StringBuilder sb = new StringBuilder();
string cat = "cat";
sb.Append("the ").Append(cat).(" in the hat");
string s = sb.ToString();

would that be as efficient or any more efficient as having:

string cat = "cat";
string s = String.Format("The {0} in the hat", cat);

If so, why?


After some interesting answers, I realised I probably should have been a little clearer in what I was asking. I wasn't so much asking for which was quicker at concatenating a string, but which is quicker at injecting one string into another.

In both cases above I want to inject one or more strings into the middle of a predefined template string.

Sorry for the confusion

1/20/2019 1:57:05 PM

Accepted Answer

NOTE: This answer was written when .NET 2.0 was the current version. This may no longer apply to later versions.

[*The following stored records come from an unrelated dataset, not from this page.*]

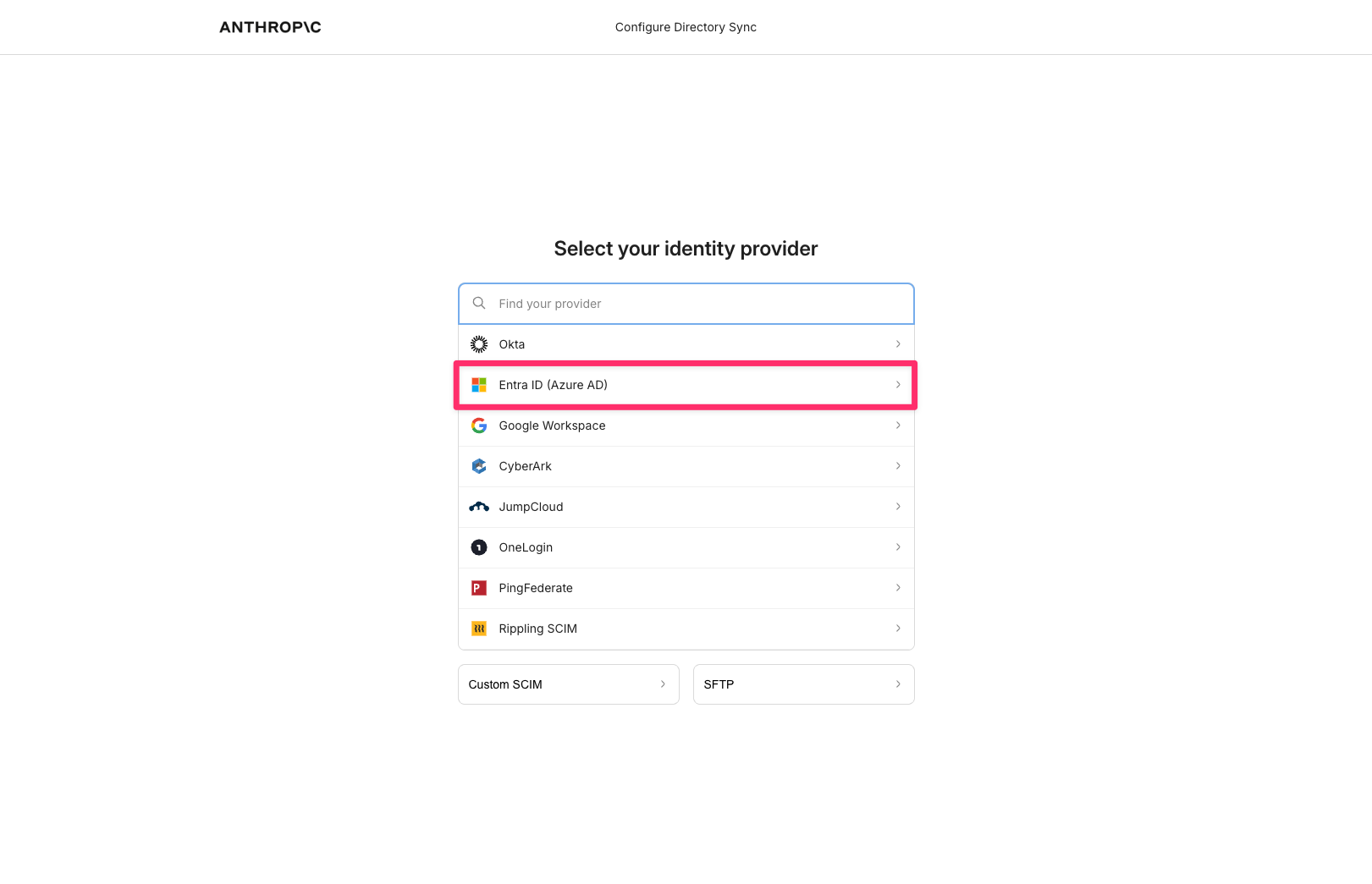Screen dimensions: 1372x884
Task: Click the Anthropic logo in the header
Action: point(270,27)
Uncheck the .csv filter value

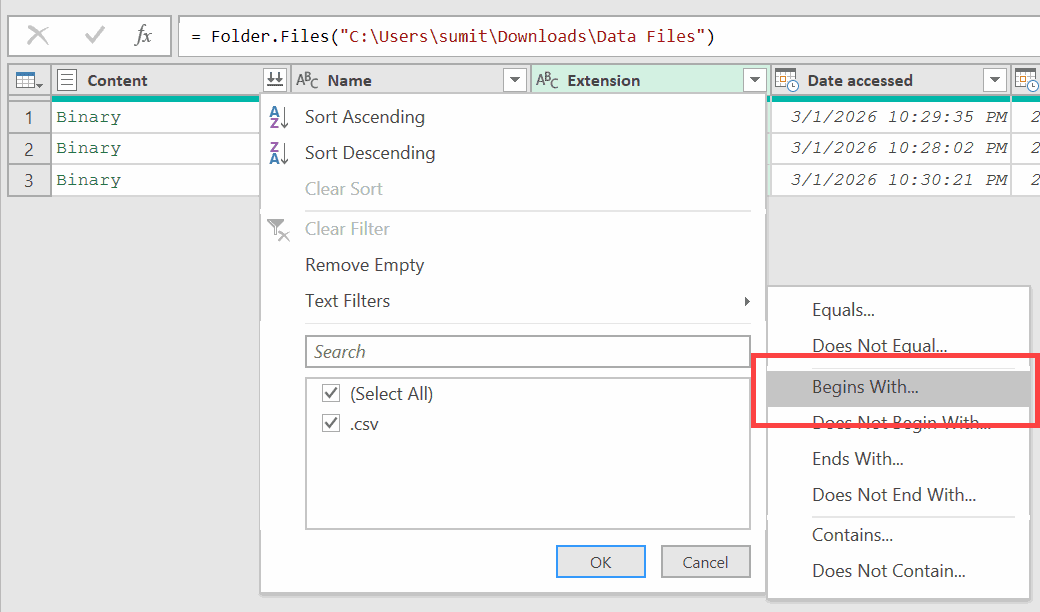click(x=330, y=423)
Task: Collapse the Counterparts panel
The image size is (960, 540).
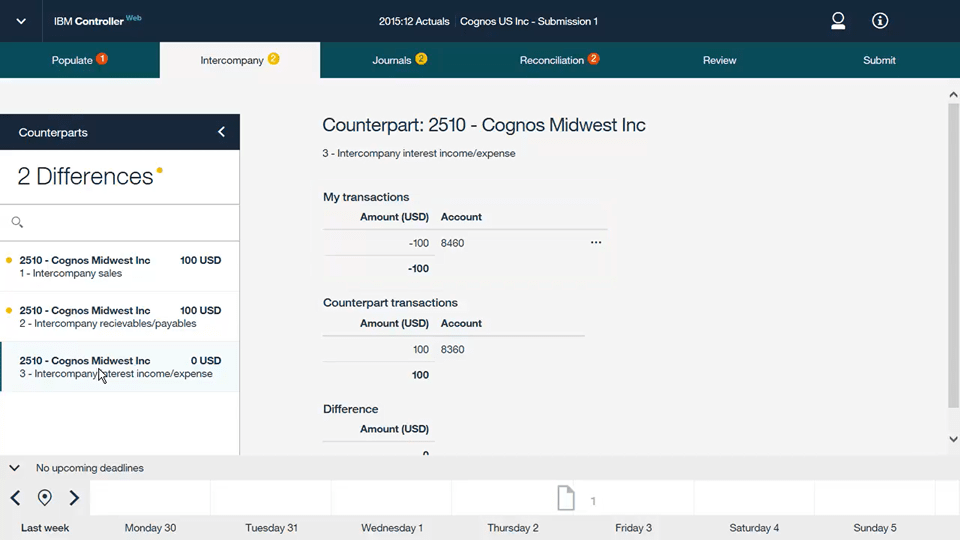Action: click(x=221, y=132)
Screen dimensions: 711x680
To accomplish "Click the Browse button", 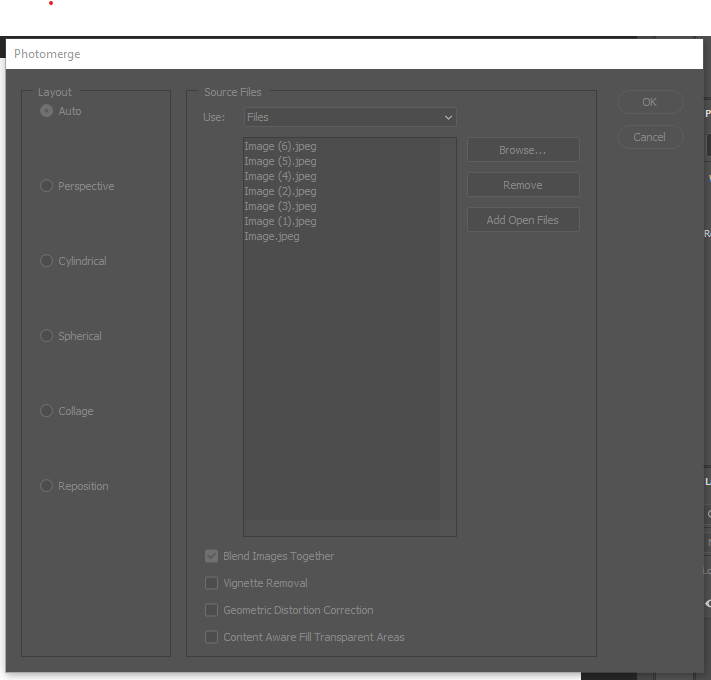I will coord(523,150).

String.Format uses a StringBuilder internally:

public static string Format(IFormatProvider provider, string format, params object[] args)
    if ((format == null) || (args == null))
        throw new ArgumentNullException((format == null) ? "format" : "args");

    StringBuilder builder = new StringBuilder(format.Length + (args.Length * 8));
    builder.AppendFormat(provider, format, args);
    return builder.ToString();

The above code is a snippet from mscorlib, so the question becomes "is StringBuilder.Append() faster than StringBuilder.AppendFormat()"?

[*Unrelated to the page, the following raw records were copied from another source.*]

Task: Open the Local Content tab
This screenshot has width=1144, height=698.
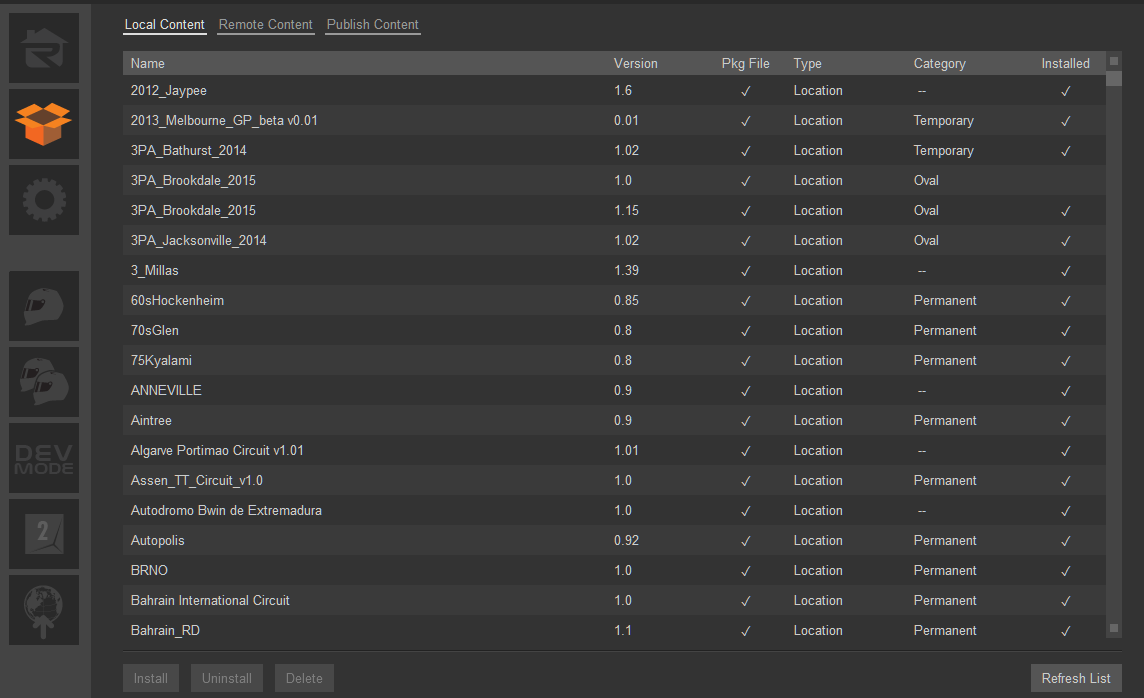Action: tap(165, 25)
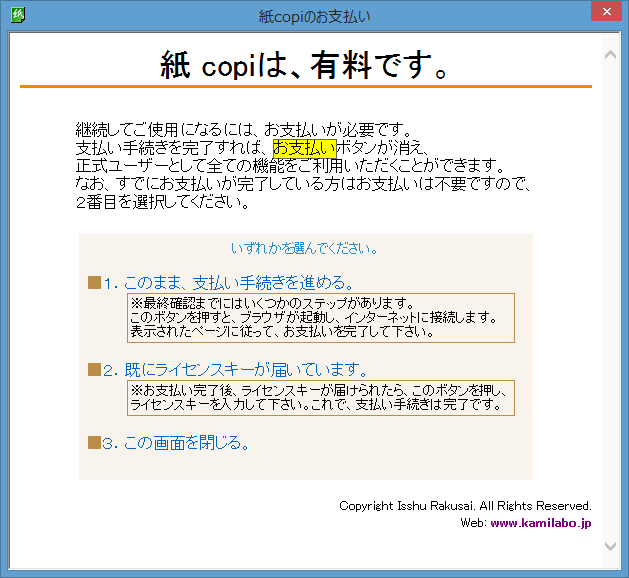This screenshot has width=629, height=578.
Task: Click the Copyright Isshu Rakusai text
Action: pyautogui.click(x=465, y=506)
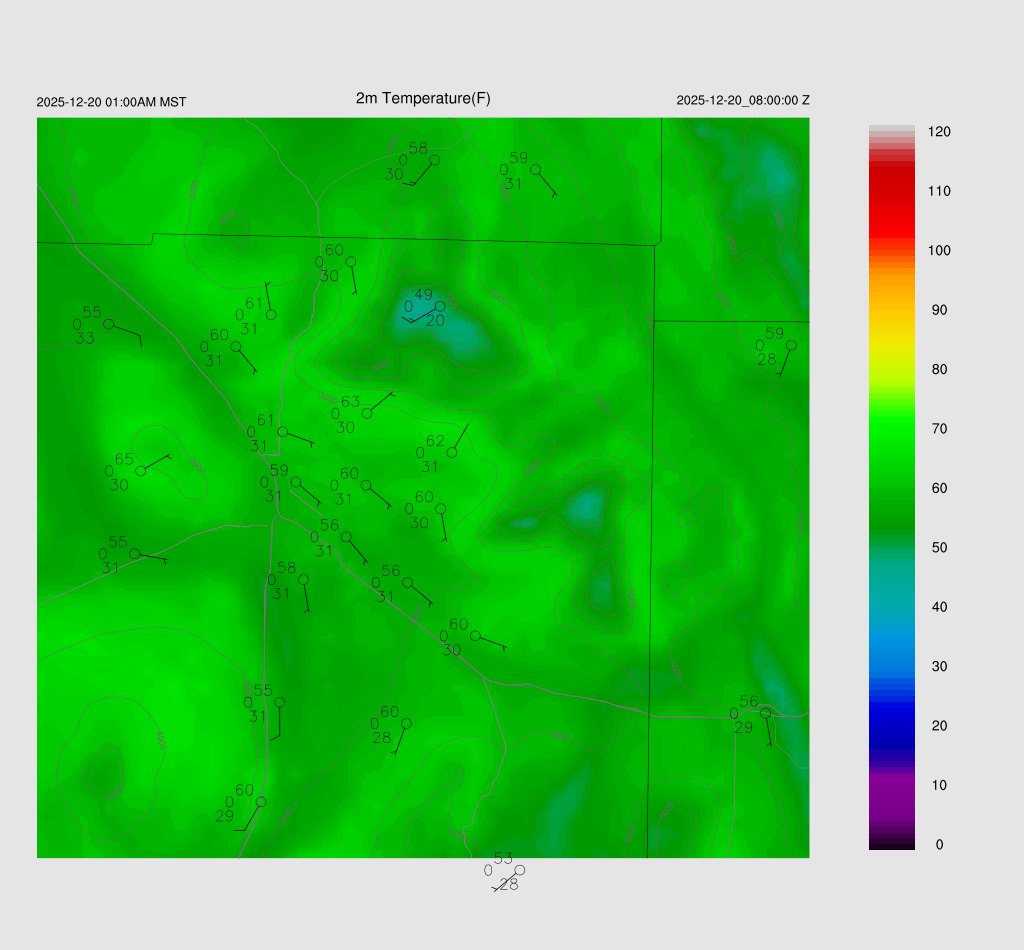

Without benchmarking I'd probably say that the code sample above would run more quickly using .Append(). But it's a guess, try benchmarking and/or profiling the two to get a proper comparison.

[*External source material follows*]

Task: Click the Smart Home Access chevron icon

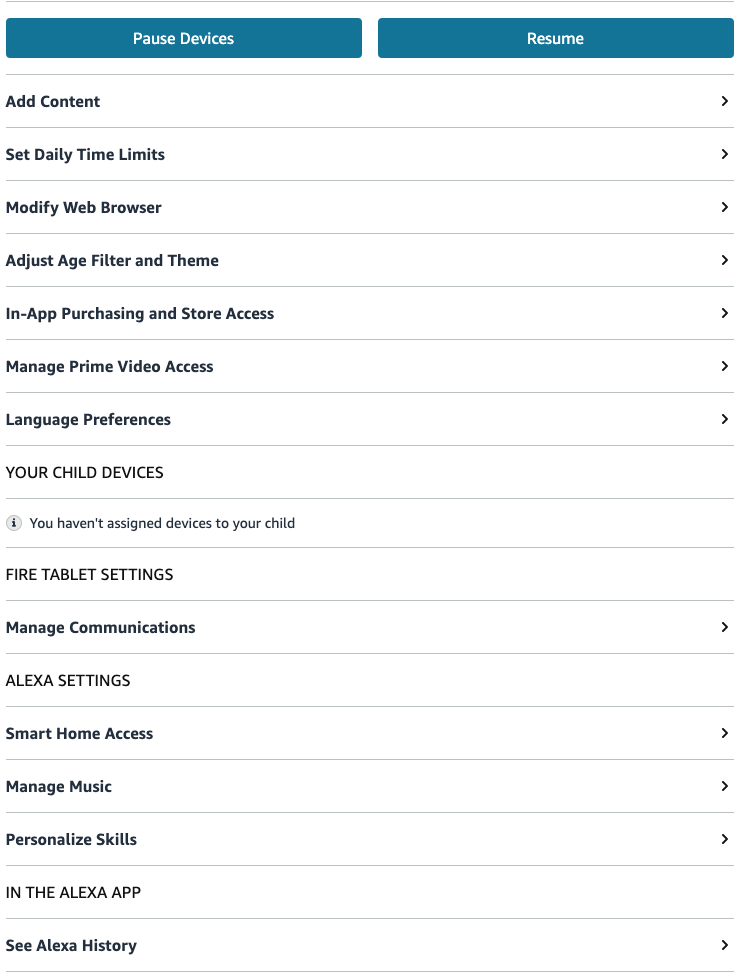Action: coord(725,733)
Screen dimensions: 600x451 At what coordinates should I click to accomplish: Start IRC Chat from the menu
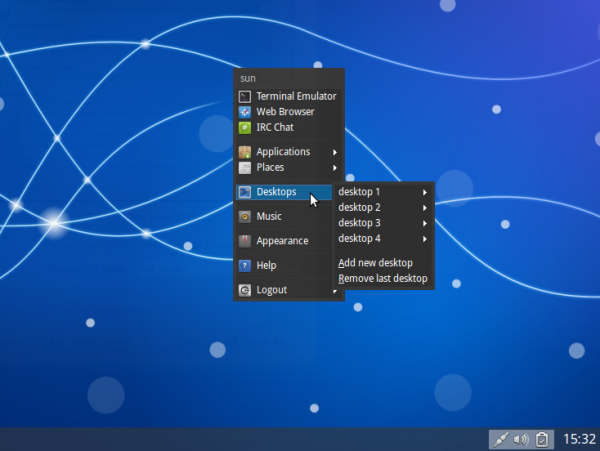pyautogui.click(x=275, y=127)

This chap, Jerry Dixon, did some benchmarking:


Sadly the link above has since died. However there's still a copy on the Way Back Machine:

At the end of the day it depends whether your string formatting is going to be called repetitively, i.e. you're doing some serious text processing over 100's of megabytes of text, or whether it's being called when a user clicks a button now and again. Unless you're doing some huge batch processing job I'd stick with String.Format, it aids code readability. If you suspect a perf bottleneck then stick a profiler on your code and see where it really is.

3/7/2019 5:19:48 PM

From the MSDN documentation:

The performance of a concatenation operation for a String or StringBuilder object depends on how often a memory allocation occurs. A String concatenation operation always allocates memory, whereas a StringBuilder concatenation operation only allocates memory if the StringBuilder object buffer is too small to accommodate the new data. Consequently, the String class is preferable for a concatenation operation if a fixed number of String objects are concatenated. In that case, the individual concatenation operations might even be combined into a single operation by the compiler. A StringBuilder object is preferable for a concatenation operation if an arbitrary number of strings are concatenated; for example, if a loop concatenates a random number of strings of user input.